YOUR GOAL>
In your copy of the entries, please include no pictures and return every word exactly.

====== DATA

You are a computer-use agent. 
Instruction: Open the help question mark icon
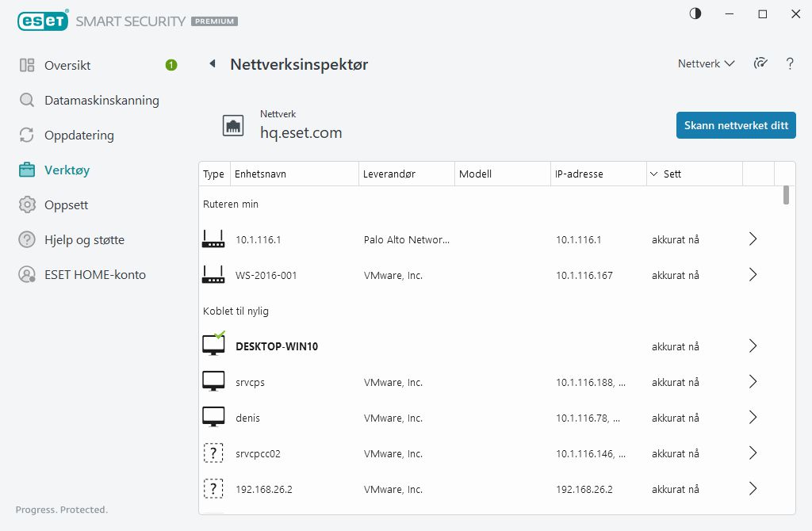click(x=790, y=64)
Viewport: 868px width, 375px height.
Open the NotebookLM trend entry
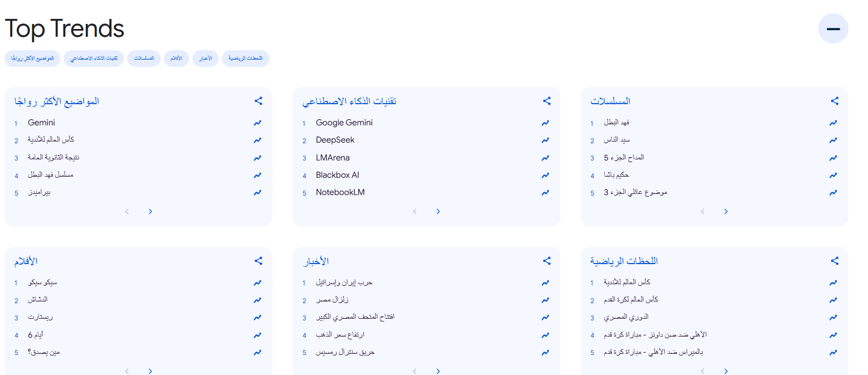(x=340, y=192)
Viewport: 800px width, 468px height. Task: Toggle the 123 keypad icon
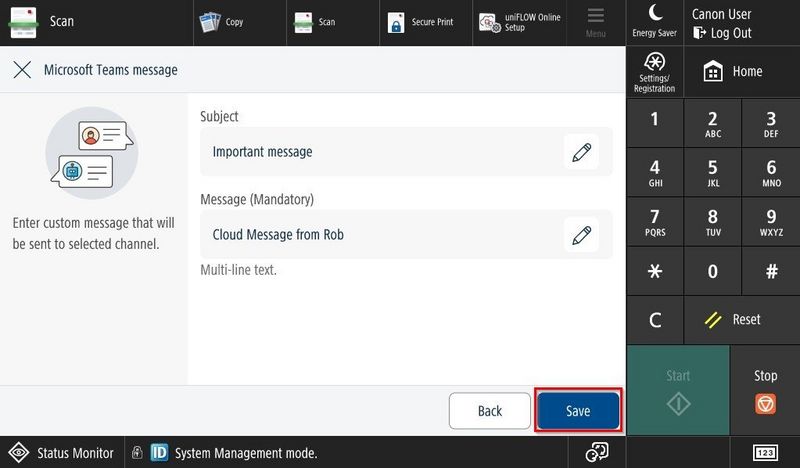tap(764, 453)
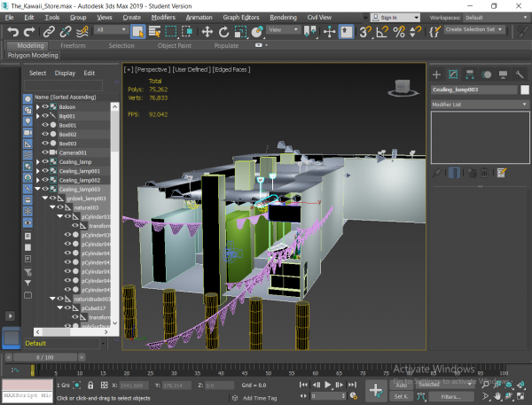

============

TASK RESULT>
You are a computer-use agent. 
Instruction: Open the help question mark icon
click(x=790, y=64)
Viewport: 868px width, 375px height.
Open the NotebookLM trend entry
(x=340, y=192)
Viewport: 800px width, 468px height. Task: Toggle the 123 keypad icon
tap(764, 453)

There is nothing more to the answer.